**What is required:**
Verbatim transcription with images omitted: return the entries below in full.

**Data for this task:**
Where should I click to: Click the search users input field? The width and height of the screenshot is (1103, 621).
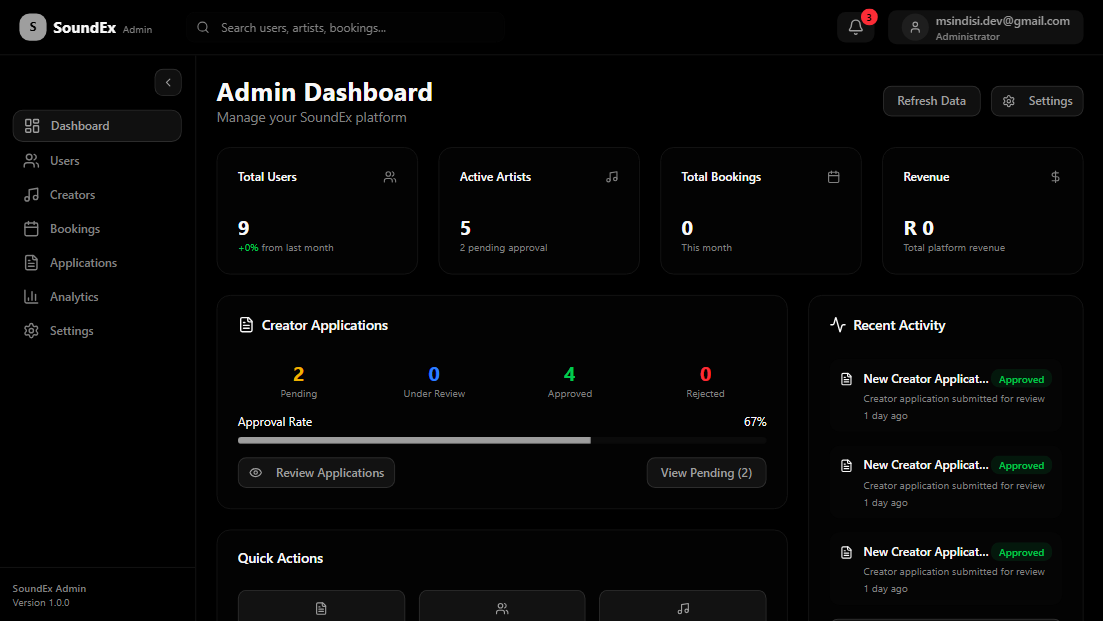tap(330, 27)
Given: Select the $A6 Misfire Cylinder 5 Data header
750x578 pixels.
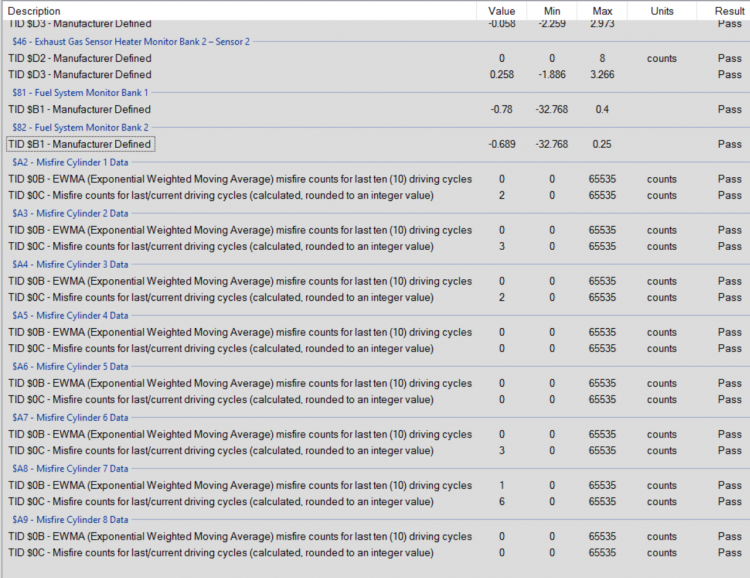Looking at the screenshot, I should click(x=70, y=367).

**Written answer:**
Where should I click to: Click the search users input field? The width and height of the screenshot is (1103, 621).
tap(330, 27)
Given: Select the $A6 Misfire Cylinder 5 Data header
750x578 pixels.
Looking at the screenshot, I should click(x=70, y=367).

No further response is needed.